**TASK INSTRUCTIONS**
Omitting all pictures, print the lines of the listing from the one containing "Instruction: Collapse the" through the final line, both ends included, with no other text.

**ENTRIES SHOWN**
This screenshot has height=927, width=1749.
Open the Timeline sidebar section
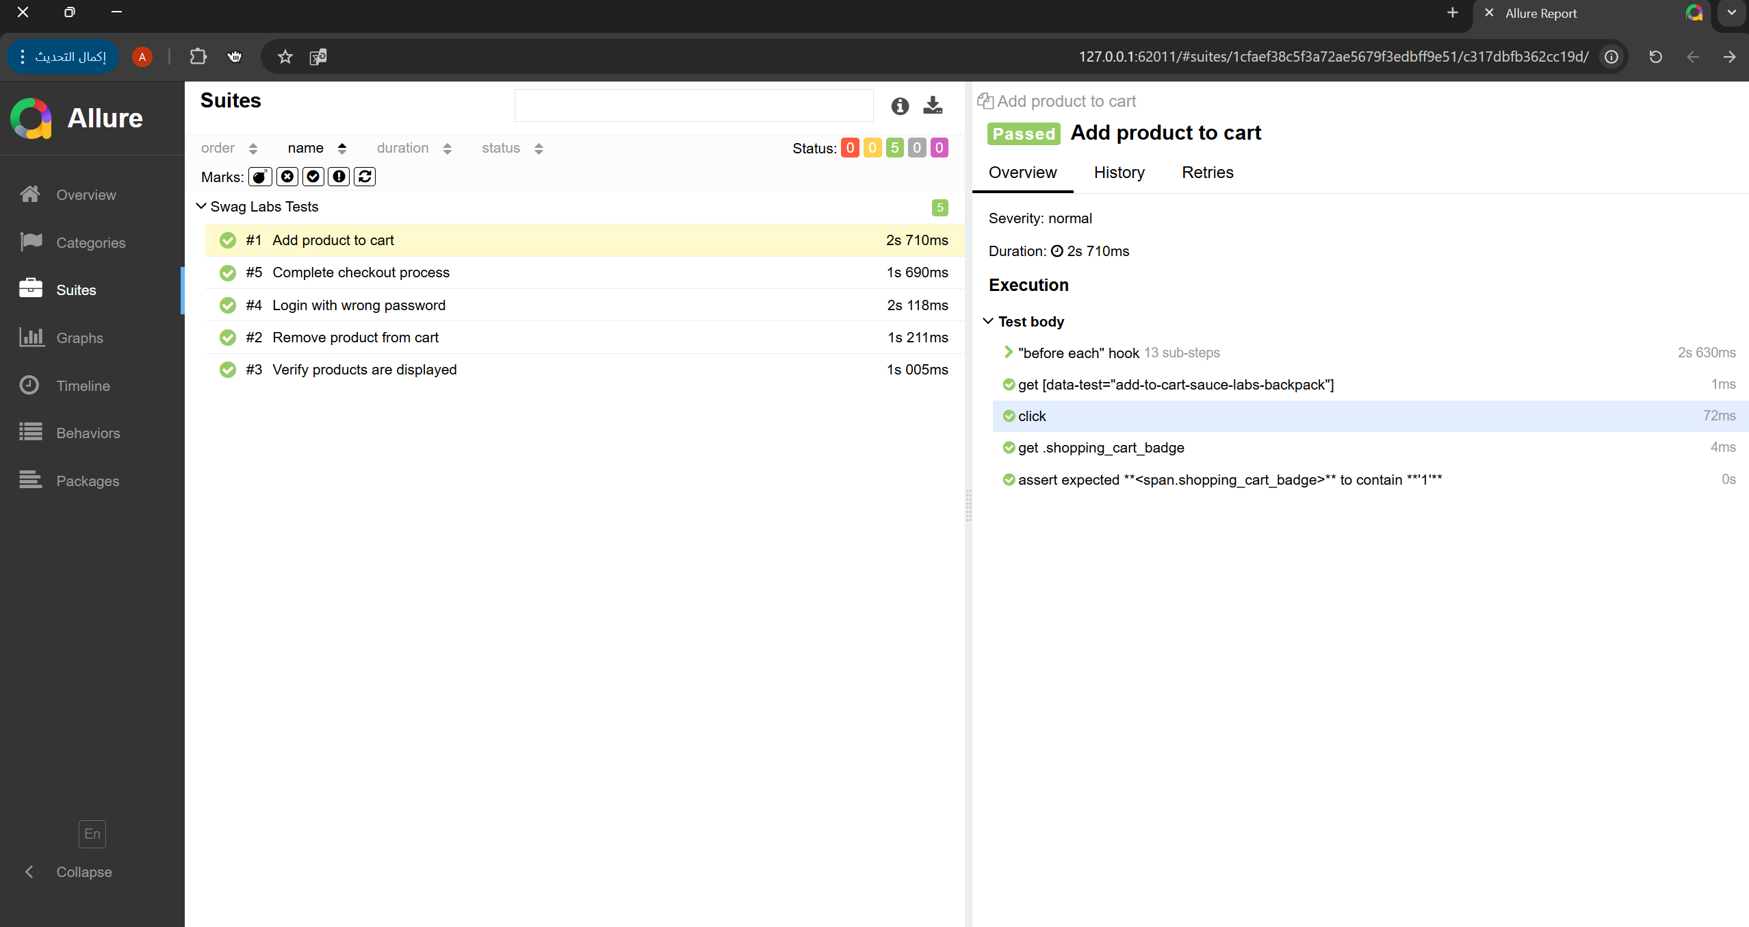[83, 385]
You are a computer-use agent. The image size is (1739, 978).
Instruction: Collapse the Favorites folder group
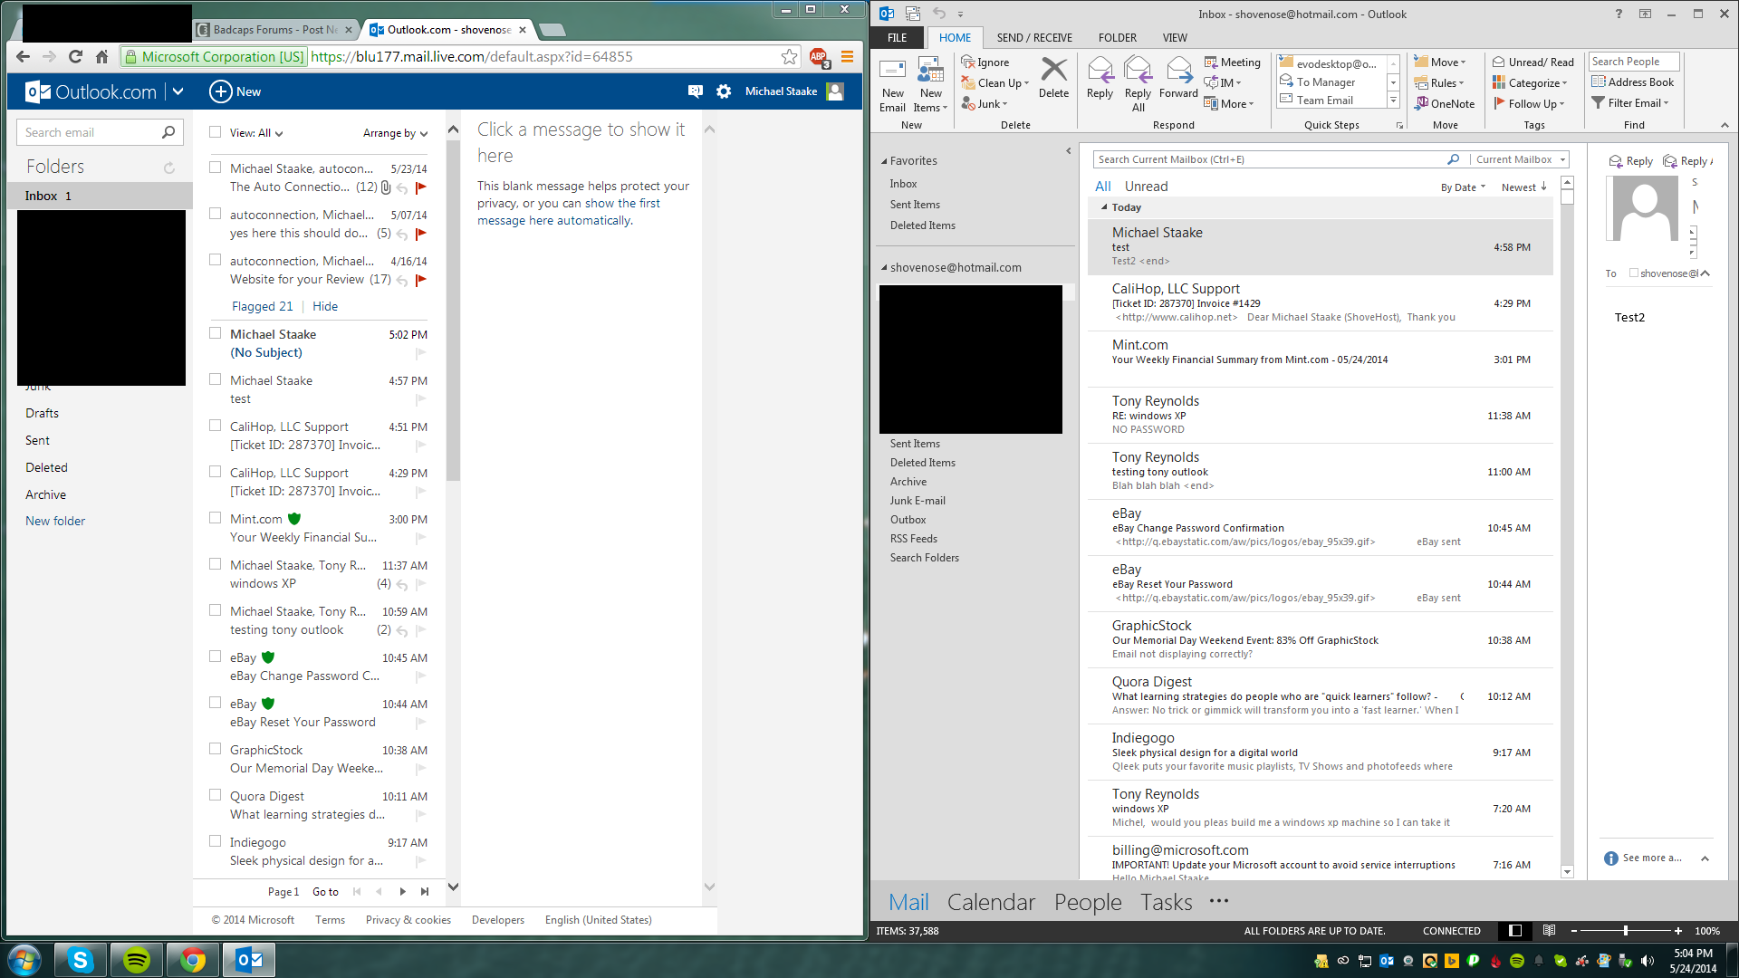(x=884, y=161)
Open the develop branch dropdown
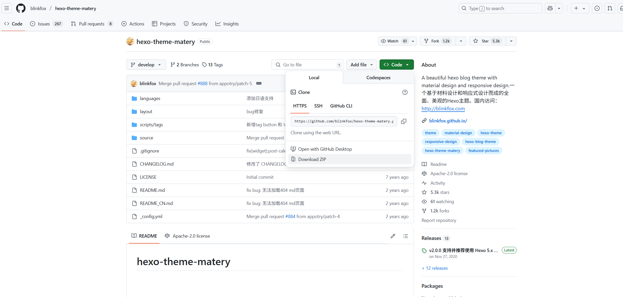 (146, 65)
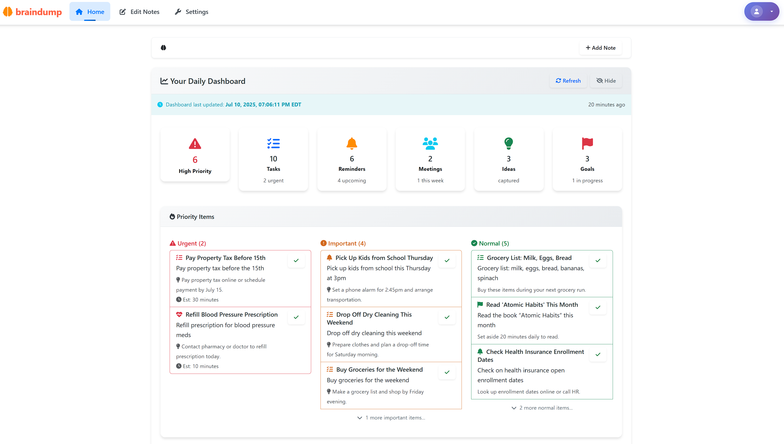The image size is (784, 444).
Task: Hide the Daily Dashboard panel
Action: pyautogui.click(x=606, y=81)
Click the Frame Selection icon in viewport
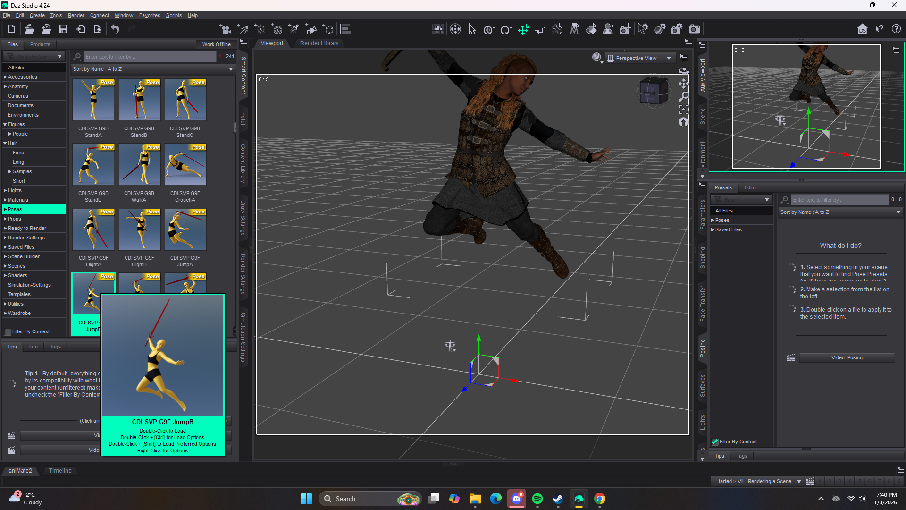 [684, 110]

**OUTPUT FOR THIS TASK**
Instruction: Collapse the Favorites folder group
(x=884, y=161)
Open the develop branch dropdown
 (146, 65)
The image size is (784, 444).
Task: Hide the Daily Dashboard panel
Action: pyautogui.click(x=606, y=81)
Click the Frame Selection icon in viewport
 [684, 110]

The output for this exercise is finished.